Cell
Blood proteins flag lung cancer risk years before diagnosis

Clinical takeaway: A blood-based signature may eventually help identify high-risk patients for lung cancer prevention that current screening misses. This is not yet a validated clinical test.
Lung cancer screening still hinges on age and smoking history, which means people who have never smoked and who breathe polluted air fall outside it even when their risk is real. If we could catch that risk earlier and in a wider pool of patients, the window for prevention would open further. Researchers at the Francis Crick Institute and University College London went looking for that early signal in blood proteins.
Applying machine learning to plasma proteomics from more than 48,000 UK Biobank participants, the team landed on 14 proteins that, alongside age, smoking status, pack-years, and prior COPD, predicted lung cancer a median of more than five years out. The signature beat established risk models with the biggest edge two to four years before diagnosis. It was replicated across eight cohorts from the UK, US, Iceland, and China, including one made up mostly of never-smokers.
Notably, the signal does not seem to come from the tumor. It did not track with stage and did not drop after surgical resection, which points away from a tumor-shed marker. Instead, the proteins trace back to lung epithelial and myeloid cells and capture an inflamed, pre-cancer state: the same signature ran high in people who later developed idiopathic pulmonary fibrosis or COPD. It also climbed with current smoking and particulate exposure.

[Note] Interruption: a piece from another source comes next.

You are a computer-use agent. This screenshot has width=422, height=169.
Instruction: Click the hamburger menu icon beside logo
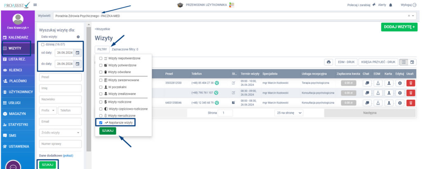(35, 5)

The researchers also took a fresh look at CANTOS, a trial that showed the IL-1β blocker canakinumab cut lung cancer incidence but at a treated population figure that was too high to justify. Among 4,651 participants, canakinumab nearly halved lung cancer in those with a high baseline signature and did nothing for those with a low one. Selecting on the signature pulled the number needed to treat from roughly 1,500 down to 55, in the same range as statins for cardiovascular prevention.
The mechanism behind the signal holds together. In mouse models, different lung epithelial lineages carrying EGFR mutations all funneled into a single transitional alveolar cell state primed to seed tumors. Air pollution expanded that cell pool and pushed up the signature proteins through IL-1β, and blocking IL-1β reined both in, supporting a real window where intervention could work before cancer establishes itself.
The CANTOS analysis was retrospective, and because CANTOS was a cardiovascular trial rather than a lung cancer one, the formal test of whether the signature predicted canakinumab response fell short of significance, even though response clearly differed between the high- and low-signature groups. The UK Biobank work had no baseline imaging, and the assays measure relative, rather than absolute, protein levels so there is no actionable cutoff yet.
"Finding a signal for an inflammatory state in the lungs has given us insight into this window of opportunity, when preventative treatment could work best. This work supports a relatively new idea in the field, that some common age-related diseases, causing a high burden of disease in the community, share a common, presymptomatic state of inflammation,” said Charlie Swanton, Clinical Research Director and Principal Group Leader at the Crick and Professor in Cancer at UCL. “We think the signature could in the future help to predict and help prevent lung cancer and other lung diseases."